Re: [PATCH 18/37] ext4: Convert ext4 to read_folio

Matthew Wilcox <willy@xxxxxxxxxxxxx> · Mon, 9 May 2022 22:07:05 +0100

On Mon, May 09, 2022 at 04:16:19PM -0400, Theodore Ts'o wrote:
> > but the page
> > cache is absolutely not supposed to be creating large folios for
> > filesystems that haven't indicated their support for such by calling
> > mapping_set_large_folios().
> 
> I think my concern is that at some point in the future, ext4 probably
> *will* want to enable large folios --- and we may want to do so
> selectively.  e.g., just on the read-path, and assume that someone
> will break apart large folios to individual pages on the write path,
> for example.

My mental model doesn't include that last part -- if the filesystem says
it supports large folios, then it supports large folios, including read,
write-into, writeback, etc.  The filesystem can (of course) split the
page itself, but page splitting can fail, and part of the point of all
this is to keep the memory allocation as a single object throughout its
allocation-usage-free lifecycle.

> The question is when do we add all of these sanity check asserts ---
> at the point when ext4 starts making the transition from large folio
> unaware, to large folio kind-of-aware, and hope we don't miss any of
> these interfaces?  Or add those sanity check asserts now, so we get
> reminded that some of these functions may need fixing up when we start
> adding large folio support to the file system?

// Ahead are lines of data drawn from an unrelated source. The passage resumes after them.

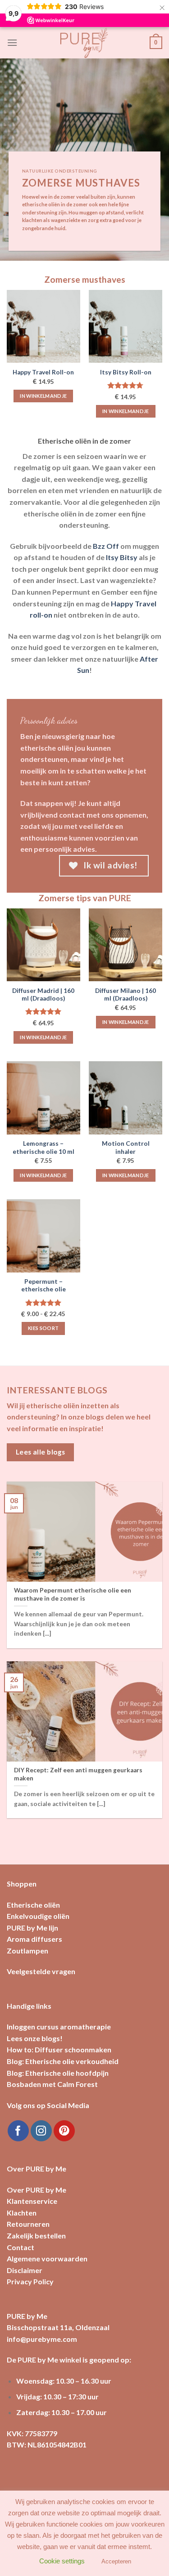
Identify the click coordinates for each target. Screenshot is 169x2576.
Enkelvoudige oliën (38, 1916)
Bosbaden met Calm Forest (52, 2084)
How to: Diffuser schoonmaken (59, 2049)
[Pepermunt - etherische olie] (43, 1235)
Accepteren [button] (116, 2561)
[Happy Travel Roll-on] (43, 326)
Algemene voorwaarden (47, 2258)
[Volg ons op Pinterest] (64, 2130)
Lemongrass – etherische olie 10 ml (43, 1147)
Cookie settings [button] (62, 2561)
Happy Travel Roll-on (43, 372)
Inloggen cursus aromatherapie (59, 2026)
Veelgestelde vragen (41, 1971)
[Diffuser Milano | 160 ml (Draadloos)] (125, 945)
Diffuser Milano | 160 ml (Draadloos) (125, 994)
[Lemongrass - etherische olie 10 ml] (43, 1098)
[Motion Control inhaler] (125, 1098)
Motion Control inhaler (126, 1147)
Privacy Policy (30, 2281)
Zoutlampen (27, 1950)
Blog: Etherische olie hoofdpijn (58, 2073)
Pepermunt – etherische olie (43, 1285)
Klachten (22, 2212)
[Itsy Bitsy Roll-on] (125, 326)
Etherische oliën (33, 1904)
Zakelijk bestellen (36, 2235)
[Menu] (12, 42)
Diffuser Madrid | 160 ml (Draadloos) (43, 994)
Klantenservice (32, 2201)
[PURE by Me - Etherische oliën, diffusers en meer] (85, 42)
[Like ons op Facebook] (18, 2130)
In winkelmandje (43, 396)
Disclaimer (24, 2270)
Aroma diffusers (34, 1939)
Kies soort (43, 1328)
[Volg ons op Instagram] (41, 2130)
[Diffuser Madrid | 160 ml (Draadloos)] (43, 945)
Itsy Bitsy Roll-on (125, 372)
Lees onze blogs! (35, 2038)
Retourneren (28, 2224)
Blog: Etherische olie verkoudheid (63, 2061)
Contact (20, 2247)
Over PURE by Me (36, 2189)
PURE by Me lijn (32, 1927)
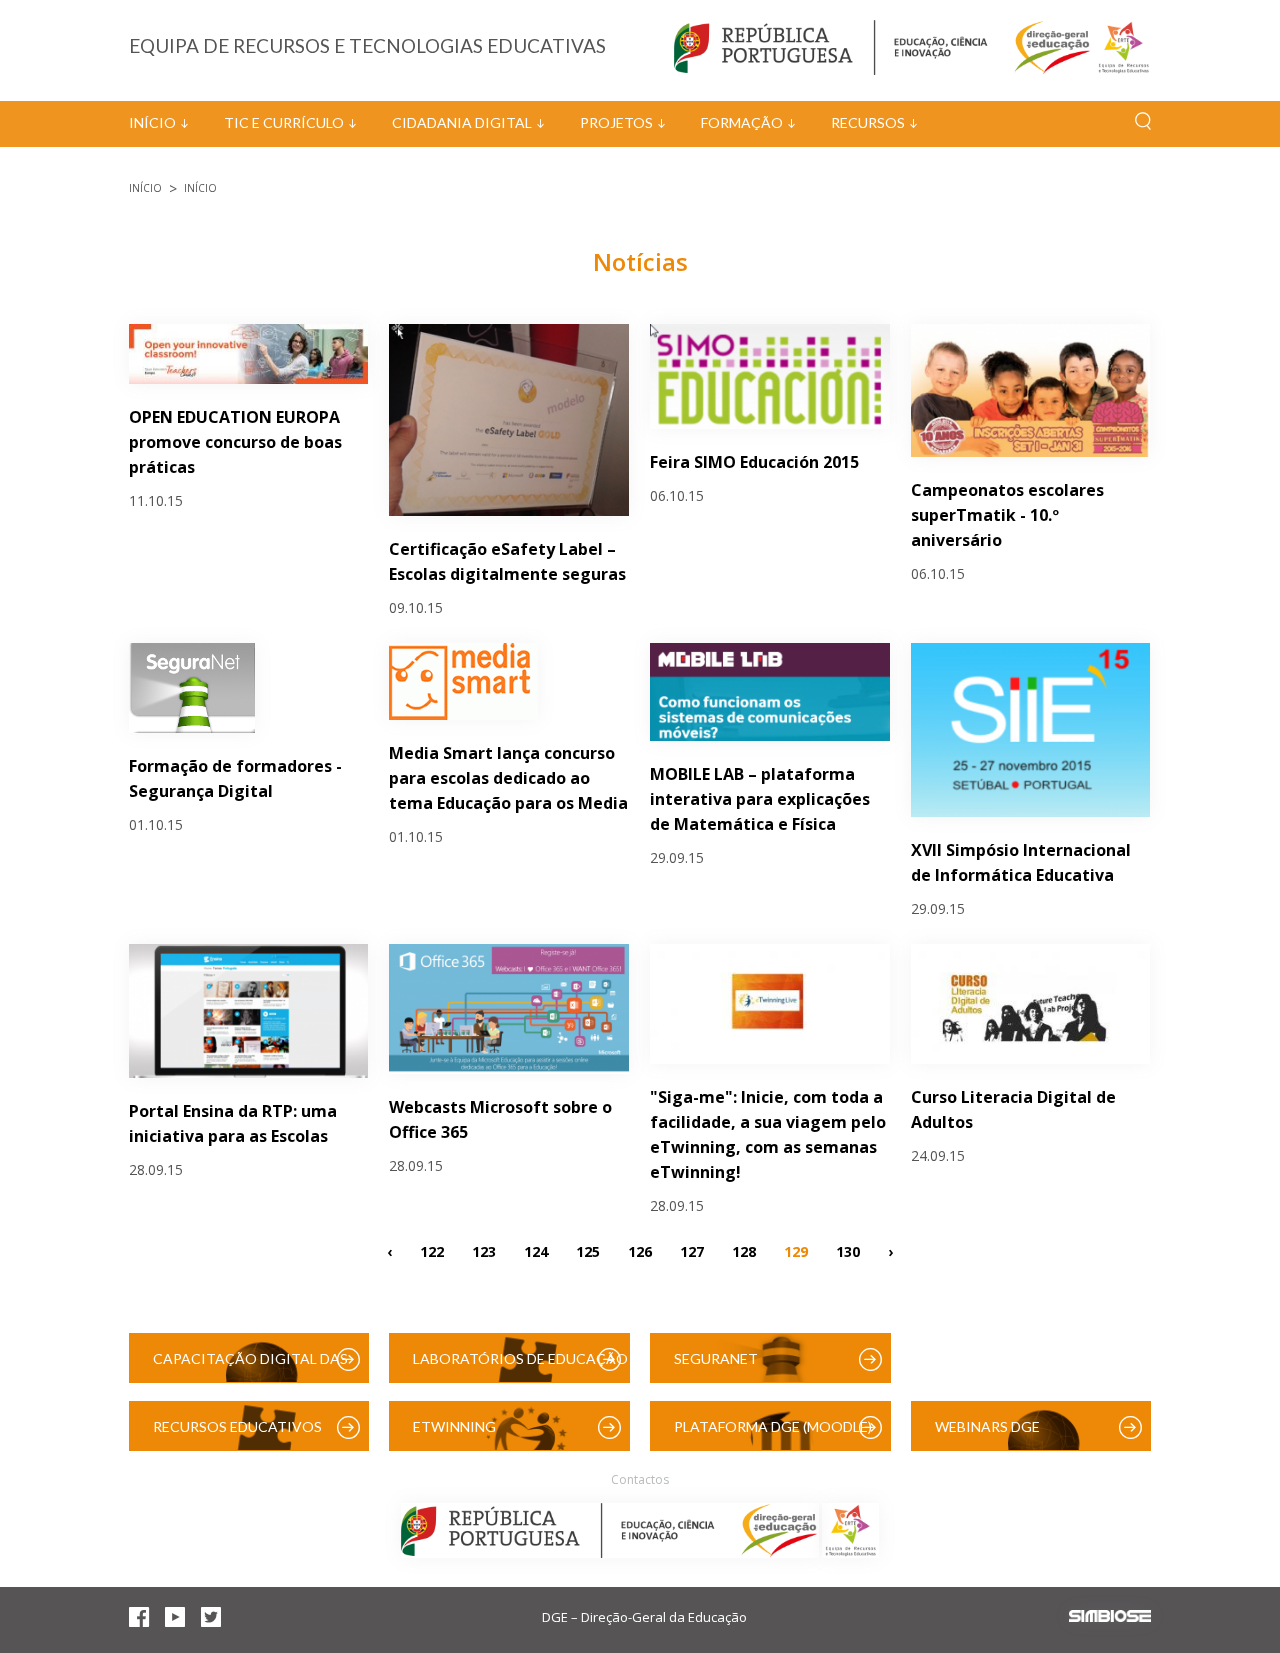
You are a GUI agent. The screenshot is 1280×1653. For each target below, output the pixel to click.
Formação (742, 122)
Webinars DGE (987, 1426)
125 (588, 1251)
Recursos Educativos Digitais (237, 1434)
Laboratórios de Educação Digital (520, 1366)
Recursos (868, 122)
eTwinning (454, 1426)
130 (848, 1251)
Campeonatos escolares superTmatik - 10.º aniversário (1007, 515)
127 (692, 1251)
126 (640, 1251)
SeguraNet (716, 1358)
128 (744, 1251)
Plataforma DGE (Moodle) (773, 1426)
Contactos (640, 1479)
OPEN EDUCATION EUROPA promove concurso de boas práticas (235, 442)
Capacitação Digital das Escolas (250, 1366)
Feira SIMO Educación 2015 (754, 462)
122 (432, 1251)
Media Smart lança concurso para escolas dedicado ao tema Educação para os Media (508, 778)
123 (484, 1251)
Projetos (616, 122)
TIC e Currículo (284, 122)
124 (536, 1251)
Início (152, 122)
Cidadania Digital (462, 122)
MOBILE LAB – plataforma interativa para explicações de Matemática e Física (760, 799)
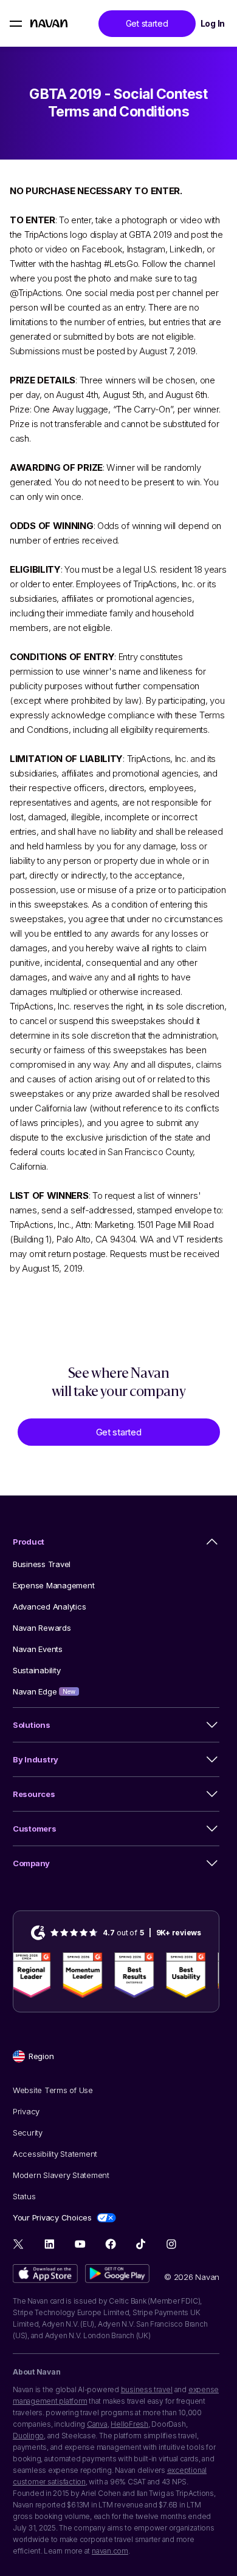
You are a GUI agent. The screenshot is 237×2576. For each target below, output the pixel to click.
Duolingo (28, 2435)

Right!  I went through the same questions when starting to work on iomap
-- how do we know which of these functions is really capable of dealing
with large folios.  The good news is that xfstests blows up in very
entertaining and obvious ways, so most of this you really can do by
trial and error.  That's obviously a bit unsatisfying ...

As I convert utility functions to take a folio, I try not to leave
landmines; I either convert the function to work on a folio of arbitrary
size, or I leave a VM_BUG_ON_FOLIO in there to help the first person
who tries to use it with a large folio.  Of course, there can always
be places I missed.  If there's anywhere still using a struct page,
that's always cause for greater scrutiny.

> Also, what's the intent for when the MM layer would call
> aops->read_folio() with the intent to fill a huge folio, versus
> calling aops->readahead()?  After all, when we take a page fault,
> it'll be either a 4k page, right?  We currently don't support
> file-backed huge pages; is there a plan to change this?

One of the recent changes to the pagecache (from Jens, iirc) is that
we _always_ call ->readahead() before calling ->read_folio().  That's a
really good thing because it means you can now make your ->read_folio()
synchronous and return the exact error instead of sending off an I/O
and signalling the page "had an error" and returning -EIO to userspace.

The decision about whether to use THP for file-backed faults is
currently left up to userspace.  Commit 4687fdbb805a added support for
the existing MADV_HUGEPAGE to file-backed pages.  I'm not inclined to
leave the decision entirely up to userspace ... I think we should notice
that userspace is behaving in a way that using larger folios would be
beneficial, and eventually end up going all the way to THPs.  However,
the vast majority of applications do not use mmap() on files, so I'm
not too enthusiastic about adding that support until someone comes to
me with a use case.

I did just notice that I need to update the manpage for madvise(2).

> P.S.  On a somewhat unrelated issue, if we have a really large folio
> caused by a 4MB readahead because CIFS really wanted a huge readahead
> size because of the network setup overhead --- and then a single 4k
> page gets dirtied, I imagine the VM subsystem *want* to break apart
> that 4MB folio so that we know that only that single 4k page was
> dirtied, and not require writing back a huge amount of clean 4k pages
> just because we didn't track dirtiness at the right granularity,
> right?

Well ... we don't necessarily grow the folio size all the way up to
the size of the readahead window.  The two are decoupled to a certain
extent (obviously the folio size won't exceed the readahead size!)  And I
currently limit the readahead folio size to PMD_SIZE because I don't want
to track down all the places that assume a PMD page is exactly PMD_SIZE.

But no, the VM doesn't want to break up 4MB pages just because we only
dirtied 4KB of it.  We do tell the FS which parts of it are dirtied, so if
the FS wants to keep track of what is dirty at a sub-folio level, it can.
But it doesn't have to; choosing the granularity of dirtiness is a job
for the filesystem, not the VM.  It can be beneficial to do a larger
write than what is dirty, or some filesystems want to be byte-precise
in what they write back.

If an application has exhibited good locality in reads (enough to get
readahead growing to 4MB), the hope is that it will also exhibit good
locality in writes, so absorbing a lot of writes to the same 4MB page
before it gets written back in a big chunk will actually be a good thing.

Obviously, that's something we'll only know is true once users start
banging on this feature in earnest.  We may need to adjust how we handle
large folios to make users happier.  I don't think we can reasonably
anticipate the problems they'll see.